### EXTRAIT DE PAGE ###

6 février : La fureur des enseignants en grève s’illustre en images à travers le pays
Malgré une faible mobilisation lors de la manifestation des enseignants, nombreux sont ceux qui ont décidé de faire grève. Ils continuent à défendre les mêmes revendications. Quelles solutions pourront être apportées à leurs demandes ?
TL;DR
- Faible mobilisation lors de la grève des enseignants du 6 février.
- Les revendications restent invariables : meilleures conditions de travail et revalorisation salariale.
- Les parents et élèves expriment leurs inquiétudes face aux fermetures de classes prévues.
Grève des enseignants : une mobilisation en baisse
Le 6 février 2024, la grève des enseignants, pourtant largement suivie le 1ᵉʳ février, a vu sa mobilisation chuter. Selon le ministère de l’Éducation nationale, de la Jeunesse, des Sports et des Jeux Olympiques et Paralympiques, seulement 3,2% des enseignants français ont participé à ce mouvement social.
Des revendications inchangées
Malgré cette baisse de mobilisation, les revendications des enseignants restent les mêmes. Pierre Priouret, enseignant et secrétaire académique du SNES-FSU Toulouse, déclare à actu Toulouse : « Nous voulons de l’ambition pour tous les élèves et l’école publique ». En tête de ces demandes, une revalorisation salariale, des conditions de travail améliorées, l’inclusion des élèves et la dénonciation des groupes de niveaux.

###

TRAVAIL DEMANDÉ
A. D'après l'article sur la grève des enseignants, quelle part des enseignants français a participé au mouvement du 6 février 2024, selon le ministère ?
B. Rédigez la suite de l'article sur la grève des enseignants à partir de l'endroit où il s'arrête.

### DONNÉES À ANALYSER ###

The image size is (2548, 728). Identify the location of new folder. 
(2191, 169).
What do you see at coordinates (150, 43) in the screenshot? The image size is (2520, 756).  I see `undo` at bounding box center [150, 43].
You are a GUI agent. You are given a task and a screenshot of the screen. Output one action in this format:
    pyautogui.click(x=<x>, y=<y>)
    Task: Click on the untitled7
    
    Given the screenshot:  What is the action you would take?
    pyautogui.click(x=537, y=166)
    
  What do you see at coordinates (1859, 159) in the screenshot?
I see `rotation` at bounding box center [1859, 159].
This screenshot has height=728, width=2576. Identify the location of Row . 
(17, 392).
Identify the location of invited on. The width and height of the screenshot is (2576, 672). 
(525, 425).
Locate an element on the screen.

###

CORRIGÉ
A. Seulement 3,2 % des enseignants français ont participé au mouvement.

B.
Un écho sur le terrain
Nos journalistes ont pu constater une réelle grogne lors de cette journée de mobilisation. Dans le Morbihan, à Malestroit, les enseignants ont sorti leurs banderoles, exprimant leur mécontentement face aux prévisions de fermetures de classes en 2024 qui impacteraient particulièrement les communes rurales, comme le rapporte Le Courrier du Pays de Retz.
Des parents et élèves mobilisés
Cette grève a également suscité la mobilisation des parents et élèves. À Pornic, une maman déplore l’absence de professeur de physique-chimie pour quatre classes de 6e, situation qu’elle qualifie d’« inéquitable ». À Verneuil, des parents se mobilisent contre le projet de fermeture de classe à Francheville, soutenus par le maire qui s’engage à s’y opposer. Cette mobilisation s’exprime également en ligne avec une pétition qui a recueilli 637 signatures le 6 février 2024.
En conclusion, bien que la grève des enseignants ait été moins suivie que prévu, les revendications restent fortes et la mobilisation sur le terrain demeure, témoignant des inquiétudes quant à l’avenir du système éducatif français.